KENTUCKIAN, THE
(director: Burt Lancaster; screenwriters: A. B. Guthrie, Jr./based on the novel The Gabriel Horn by Felix Holt; cinematographer: Ernest Laszlo; editors: George E. Luckenbacher/William B. Murphy; music: Bernard Herrmann; cast: Burt Lancaster (Elias Wakefield), Dianne Foster (Hannah), John McIntire (Zack Wakefield), Diana Lynn (Susie), Una Merkel (Sophie Wakefield), John Carradine (Zybee Fletcher), John Litel (Pleasant Tuesday Babson), Walter Matthau (Stan Bodine), Donald MacDonald (Little Eli Wakefield), Will Wright (Decker), Rhys Williams (Constable), Douglas Spencer (Frome brother), Paul Wexler (Frome brother); Runtime: 104; MPAA Rating: NR; producers: Harold Hecht/James Hill; United Artists; 1955)
“Burt Lancaster’s only effort as solo director is this slow-moving, flat, so-so western.”
Reviewed by Dennis Schwartz
Burt Lancaster’s only effort as solo director is this slow-moving, flat, so-so western, that scatters the action between long drawn-out talky sequences to establish character (which it never does, as all the characters remain absurd caricatures) and it also never establishes dramatic tempo. The film is a misfire, as all the chatter was a bore, the action wasn’t good enough to compensate for its long tedious stretches and the plot was never adequately developed. It’s based on the novel The Gabriel Horn by Felix Holt and the screenplay is by A. B. Guthrie, Jr.
Of note, Walter Matthau makes his screen debut in this serious role as the mean-spirited whip-wielding villain.
It’s set in the heavily sentimentalized rural Kentucky of 1820. Pioneer backwoodsman Elias Wakefield (Burt Lancaster), a rugged good-natured Davey Crockett type, and his young son Eli (Donald MacDonald), head west to the promised land of the Texas frontier to get away from a long time generational feud between rival families–the Wakefields and the Fromeses, and make a new life. The hunter’s most prized possession is this hugh Gabriel horn, which is blown to signal a hunting catch or the arrival of daybreak. Stopping in a Kentucky village, Prideville, to get chow, the hostile sheriff (Rhys Williams) arrests Elias for being a Wakefield, but luckily the widower is freed by world-weary Hannah Bolen (Dianne Foster), the indentured servant at the local tavern to the cruel Decker (Will Wright), before the Fromes brothers, bearded coonskin-wearing mountaineers, kill him. But the escapees are tracked down in the woods by the tavern owner and sheriff, and Elias is forced to buy Hannah’s freedom with the Texas money he saved or else he will be jailed. The trio trek to the nearby river town of Humility, where they stay with Elias’ tricky brother Zack (John McIntire) and wife Sophie (Una Merkel). Forced to stay and earn money before trekking onto Texas, the pioneer settles down fishing for mussel, on the suggestion of Zack to keep his naive brother poor and not leaving for Texas. Eli goes to school, where dedicated pretty school teacher (Diana Lynn) takes an interest in him and his pa. A guilt-ridden Hannah sells herself into servitude to tavern owner Stan Bodine (Walter Matthau) to pay back her benefactor. When Elias tries to break the contract, the two feud. It’s most memorable scene has Lancaster bull-whipped by Matthau, only to get his revenge in the conclusion when Bodine has invited the Fromes brothers to kill Elias. Whenever the fighting stops, Lancaster is fussing over some mundane thing and which of the two women he will choose for a wife to take to Texas.

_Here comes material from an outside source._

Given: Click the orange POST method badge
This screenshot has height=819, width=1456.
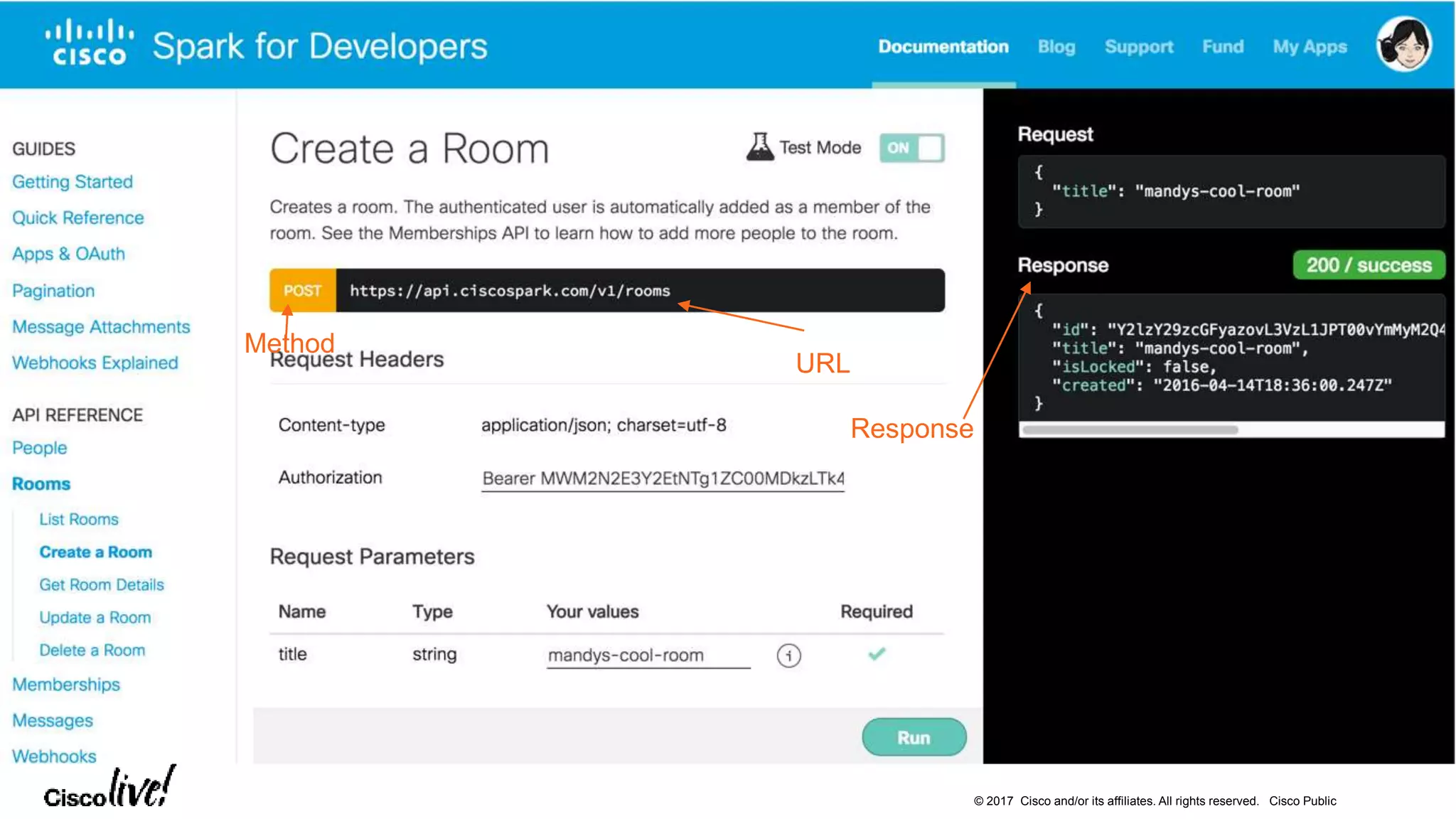Looking at the screenshot, I should pyautogui.click(x=303, y=291).
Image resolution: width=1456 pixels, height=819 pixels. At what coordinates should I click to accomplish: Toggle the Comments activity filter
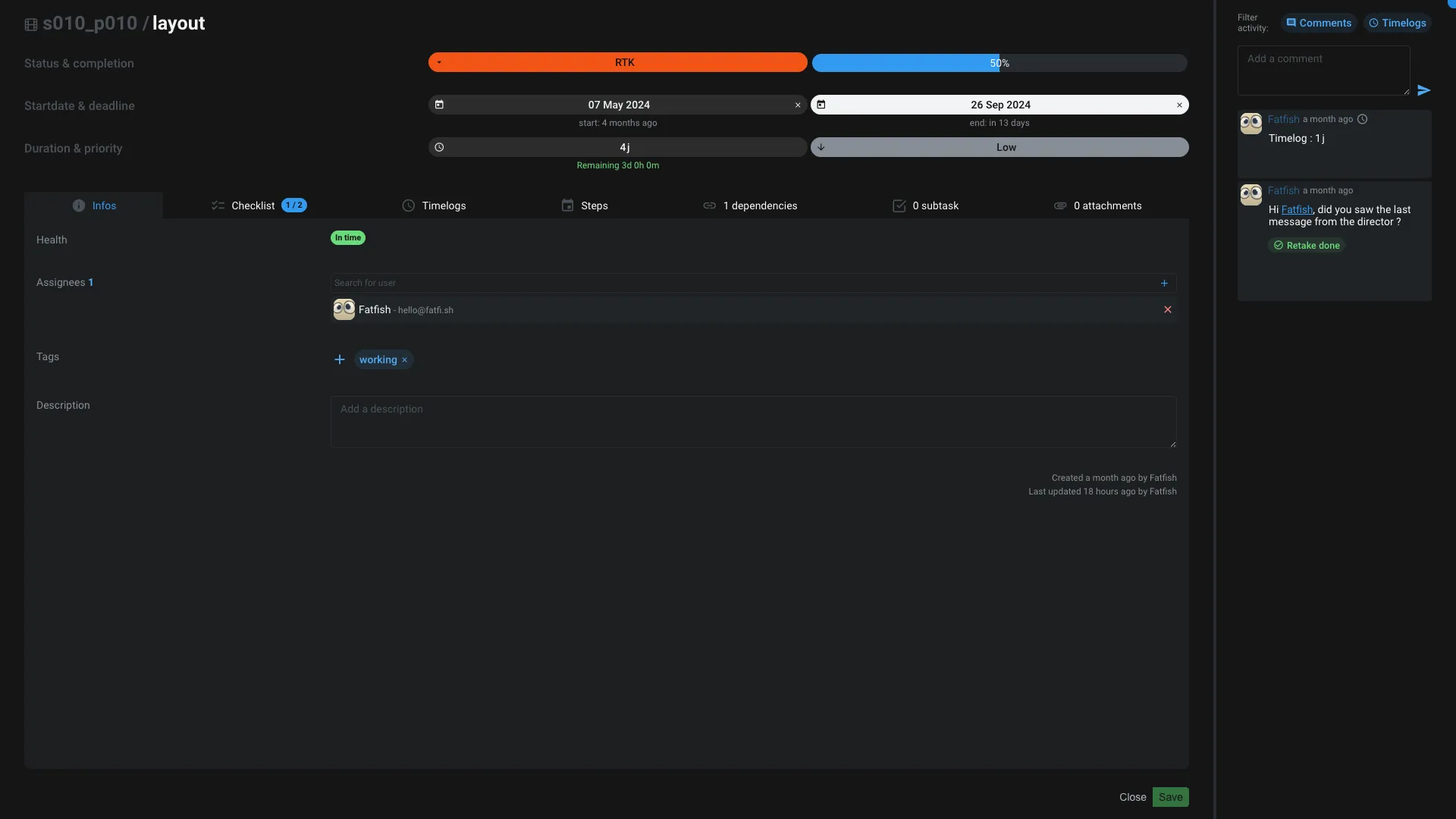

This was the first film Lancaster’s independent production company shot under its new deal with United Artists, a deal which called for seven films over two years at a total cost of $12 million. This one was originally meant to be a musical western, and I doubt if it could have been worse than the way this serious traditional western film turned out.